ASPP and iASPP: Implication in cancer development and progression.

Abstract

The well-known guardian of genome, p53 plays critical roles in the induction of apoptosis typically upon DNA damage whereas mutant p53 containing cells are unable to undergo apoptosis which leads to aggressive tumor growth and drug resistance. Moreover, another molecule regulating wild-ype p53 function is ASPP (apoptosis stimulating proteins of p53) family. ASPP family consists of ASPP1 and ASPP2, and functions as tumor suppressors whereas the inhibitor of ASPP (iASPP) functions as oncogene. By binding to apoptosis regulating proteins such as p53, p63, p73, Bcl-2, NF-κB p65, etc., ASPP1 and ASPP2 promote apoptosis while overexpression of iASPP inhibits apoptotic cell death typically after DNA damage. In cancer cells, the aberrant expressions of ASPP1, ASPP2 and iASPP have been observed, especially, the high expression of iASPP in cancers is associated with worse disease status, therapy resistance and poor survival of patients with cancers.
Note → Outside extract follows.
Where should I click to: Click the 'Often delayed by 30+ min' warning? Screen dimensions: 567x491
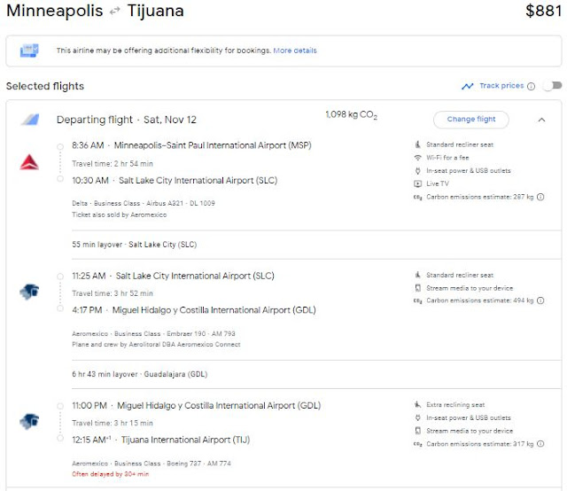click(108, 475)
The molecular interactions between the members of ASPP family and their binding proteins in apoptotic pathway together with other regulators such as miR-124, NF-κB regulated Twist, snail, etc. form a complex signal transduction network to control apoptosis and tumor growth. Therefore, targeting ASPP family could regulate the aberrant communications in the signal transduction network to induce apoptosis and drug sensitivity. Several peptides, miRNAs and natural agents have been used to target ASPP family and show encouraging results in the induction of apoptosis of cancer cells; however, more in vivo animal studies and clinical trials are needed to confirm the true value of targeting ASPP family in the treatment of cancers.